The arrival of that world, in the form of Odysseus, was troublesome. Like Alcinous, she had seen the stranger’s charisma working on the inexperienced Phaeacians. His moody stare, his bunched shoulders and balled fists, the jut of his beard and tilt of his chin as he’d glowered around the hall: they had responded to them like small dogs when a wolf stalks into their kennel. He was bigger than anyone there. They knew it. He knew it. Alcinous, too, knew it, which was why he was so keen to get Odysseus off the island.
When he’d begun his tale—his wholly ridiculous story of witches, demons, giants, dead souls, and the rest—Arete had felt his charisma herself. Of course she knew it was all nonsense. She had seen enough of the world, before her marriage, to have come across fighters before, with their tales of gargantuan slaughter and impossible trials, storms that emptied the sea, battles that filled rivers with blood. Heroic exaggeration was their stock-in-trade. She had even heard the tale of irresistible singers—“sirens”—before, from a Hittite captain who’d sworn it had happened to his brother. Fighting men were all guilty of boasting. It was normal to them, a kind of game. Only the small-town Phaeacians fell for such yarns.
She didn’t. She had felt the tug of
Odysseus’s voice, though. Felt the pull of those murmured words, words spoken so softly they might have been meant only for himself, except that they coiled around you and drew you in. That was how the magic worked. Suddenly you felt the salt spray on your cheek, the thump of fear in your own breast. Suddenly you were there with him, clinging to the raft, rigid with fear as the cold ghosts slipped past you. That was what a talking man could do, and the magic of his words had worked on her too.

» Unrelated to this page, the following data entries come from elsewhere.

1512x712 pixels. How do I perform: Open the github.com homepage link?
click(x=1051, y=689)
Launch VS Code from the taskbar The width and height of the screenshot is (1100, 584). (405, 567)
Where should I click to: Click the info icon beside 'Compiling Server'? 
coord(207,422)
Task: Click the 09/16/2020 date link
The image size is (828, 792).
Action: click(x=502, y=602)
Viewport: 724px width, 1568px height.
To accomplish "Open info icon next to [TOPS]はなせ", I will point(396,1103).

At a certain moment, though, Arete had begun to feel something else, something more detached. She had become aware, as if she’d been standing beside herself, watching, of Nausicaa’s spellbound awe, of her husband’s frown of concentration. Odysseus’s words had flowed on, rising and falling like breakers on sand. But Arete had suddenly understood what it was she really felt for him, beyond her suspicion of his kind and her fascination for his tale.
Pity.
Arete knew men. She had grown up with brothers, raised many sons. She knew all the captains and merchants, sailors and navigators who dined at their table, put up with their boasting, laughed at their jokes. She was something of a mother figure to them. So she knew that Odysseus, behind that scarred exterior, behind the tumble of his words, was horribly damaged. She had seen the spear he had thrown and the spilled wine spattering the wall. She had heard, too, the cry of pain his throw had torn from him. He was hurt, and not only in his body. Something, she sensed, was cracked in him. To Phaeacians he still looked like a fighter. But she wondered what other fighters would make of him. To them, everything was about status. Odysseus had lost his ships, his men, his home. Would they even recognize the hero who conquered Troy? Would they see him in this bowed man with grey hair and lined face, this old man hobbling across their courtyard with his puzzled eyes and the leg that couldn’t carry his weight? His boastful, silly stories had made his lost years sound like an adventure. Read between the lines, though, and they told a story of disaster, of bungled raids and bad seamanship, of misfortune that had ripped away everything he cared for and left him, at the last, drifting naked on a raft, without company or possessions, broken.